- Opening Delimiter -

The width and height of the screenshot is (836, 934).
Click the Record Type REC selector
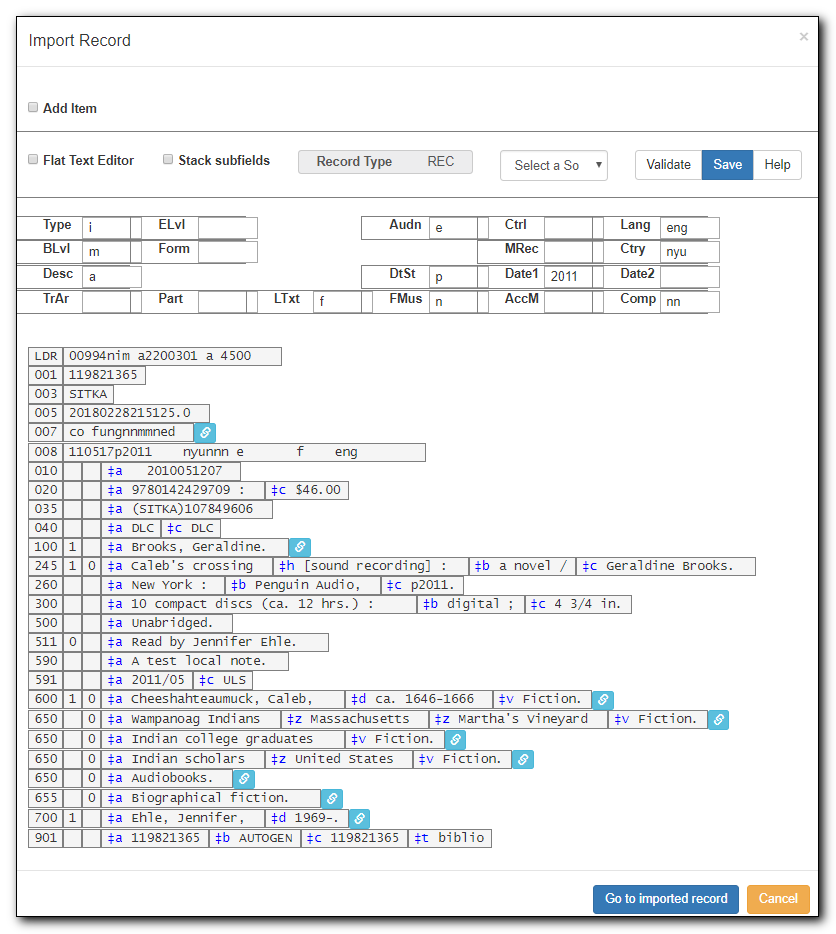[385, 161]
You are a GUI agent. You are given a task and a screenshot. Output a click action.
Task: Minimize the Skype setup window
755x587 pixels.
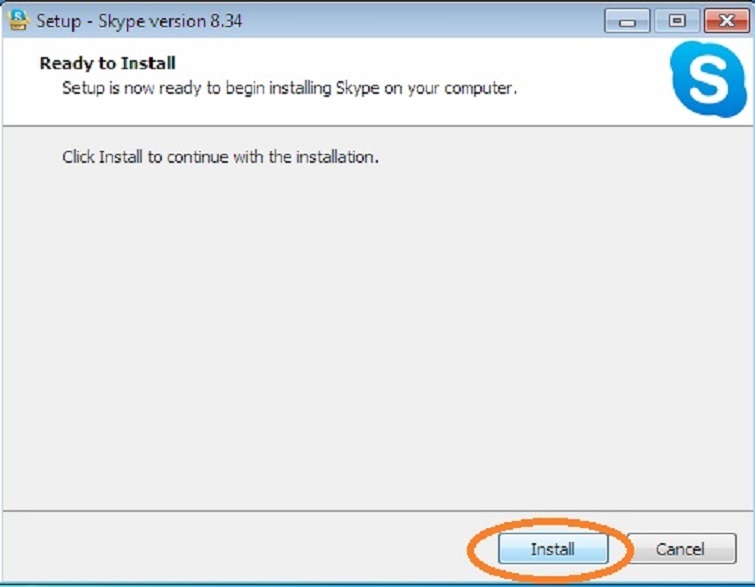[627, 20]
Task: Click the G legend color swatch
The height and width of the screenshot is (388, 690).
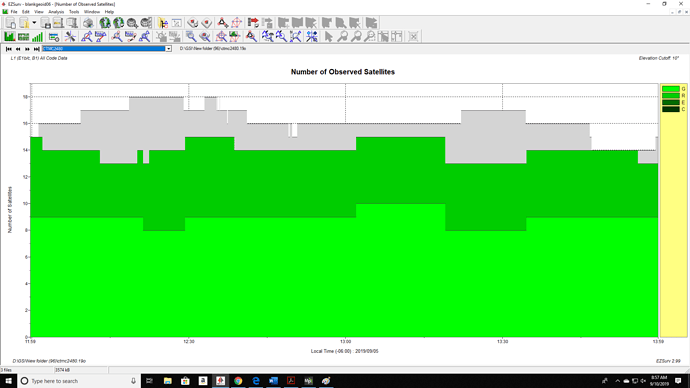Action: [x=671, y=89]
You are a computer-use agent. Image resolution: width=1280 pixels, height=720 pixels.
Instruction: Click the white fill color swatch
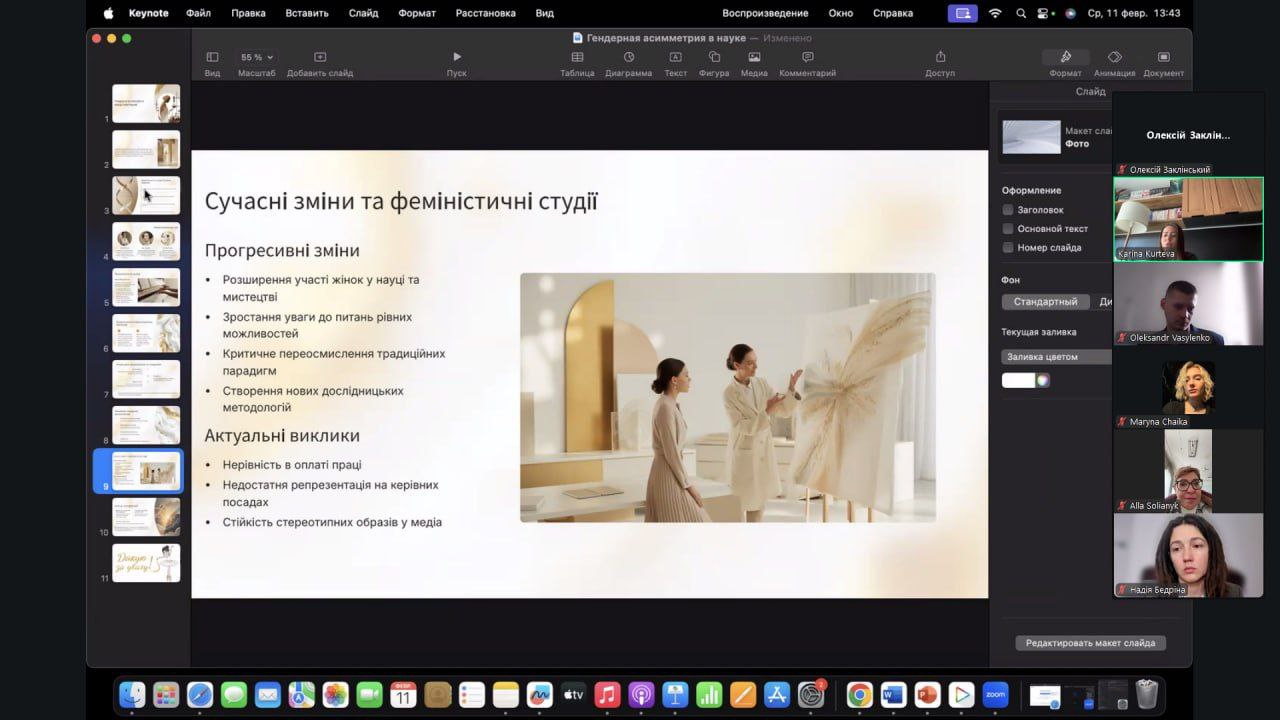(1018, 380)
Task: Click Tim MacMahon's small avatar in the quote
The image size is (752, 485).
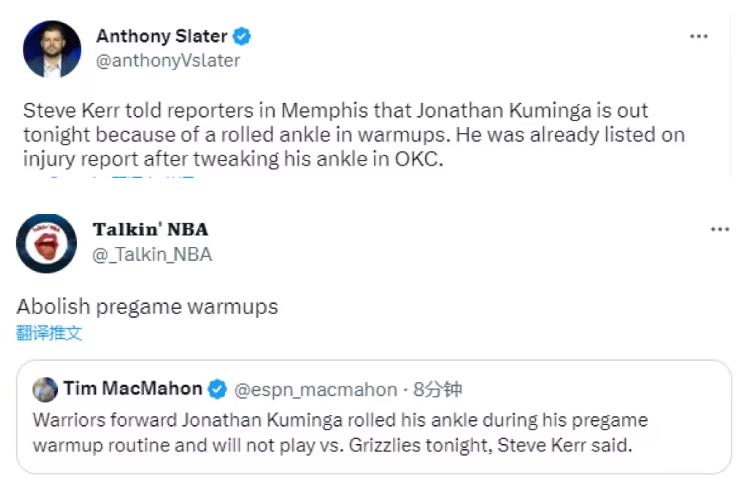Action: point(45,389)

- Closing Delimiter -

Assignment: Locate the line containing "You are a GUI" in the material above, then repeat it and every later line exactly, with no pictures.

Completed task:
You are a GUI agent. You are given a task and a screenshot. Output a click action.
Task: Minimize the Skype setup window
755x587 pixels.
[627, 20]
Task: Click the G legend color swatch
The height and width of the screenshot is (388, 690).
Action: [x=671, y=89]
You are a computer-use agent. Image resolution: width=1280 pixels, height=720 pixels.
Instruction: Click the white fill color swatch
(1018, 380)
Task: Click Tim MacMahon's small avatar in the quote
The image size is (752, 485).
Action: point(45,389)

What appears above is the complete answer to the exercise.